───── DATA SUPPLIED
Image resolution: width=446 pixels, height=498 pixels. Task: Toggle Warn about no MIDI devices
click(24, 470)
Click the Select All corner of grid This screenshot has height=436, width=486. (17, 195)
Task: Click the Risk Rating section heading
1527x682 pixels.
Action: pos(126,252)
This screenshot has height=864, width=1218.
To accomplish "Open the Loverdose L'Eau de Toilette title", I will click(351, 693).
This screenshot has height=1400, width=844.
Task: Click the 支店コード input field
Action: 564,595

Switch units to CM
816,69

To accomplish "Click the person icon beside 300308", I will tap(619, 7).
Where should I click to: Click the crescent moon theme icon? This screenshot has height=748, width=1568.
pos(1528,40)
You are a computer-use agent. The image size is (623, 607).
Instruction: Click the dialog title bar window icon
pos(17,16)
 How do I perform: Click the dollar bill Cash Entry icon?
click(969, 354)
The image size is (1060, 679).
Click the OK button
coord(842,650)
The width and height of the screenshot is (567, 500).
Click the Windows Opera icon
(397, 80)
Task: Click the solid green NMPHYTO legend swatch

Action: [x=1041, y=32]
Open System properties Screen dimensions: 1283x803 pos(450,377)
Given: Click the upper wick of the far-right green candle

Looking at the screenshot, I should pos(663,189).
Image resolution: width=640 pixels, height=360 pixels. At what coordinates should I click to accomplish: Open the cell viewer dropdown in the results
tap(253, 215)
──────────
Would you reproduce the full listing without changing a single word?

### SOLUTION FOR THIS PROBLEM
Image resolution: width=446 pixels, height=498 pixels. Task: Toggle Warn about no MIDI devices
click(24, 470)
Click the Select All corner of grid This screenshot has height=436, width=486. (17, 195)
Task: Click the Risk Rating section heading
1527x682 pixels.
Action: pos(126,252)
This screenshot has height=864, width=1218.
To accomplish "Open the Loverdose L'Eau de Toilette title", I will click(351, 693).
This screenshot has height=1400, width=844.
Task: Click the 支店コード input field
Action: 564,595

Switch units to CM
816,69

To accomplish "Click the person icon beside 300308", I will tap(619, 7).
Where should I click to: Click the crescent moon theme icon? This screenshot has height=748, width=1568.
pos(1528,40)
You are a computer-use agent. The image size is (623, 607).
Instruction: Click the dialog title bar window icon
pos(17,16)
 How do I perform: Click the dollar bill Cash Entry icon?
click(969, 354)
The image size is (1060, 679).
Click the OK button
coord(842,650)
The width and height of the screenshot is (567, 500).
Click the Windows Opera icon
(397, 80)
Task: Click the solid green NMPHYTO legend swatch

Action: [x=1041, y=32]
Open System properties Screen dimensions: 1283x803 pos(450,377)
Given: Click the upper wick of the far-right green candle

Looking at the screenshot, I should pos(663,189).
Image resolution: width=640 pixels, height=360 pixels. At what coordinates should I click to accomplish: Open the cell viewer dropdown in the results
tap(253, 215)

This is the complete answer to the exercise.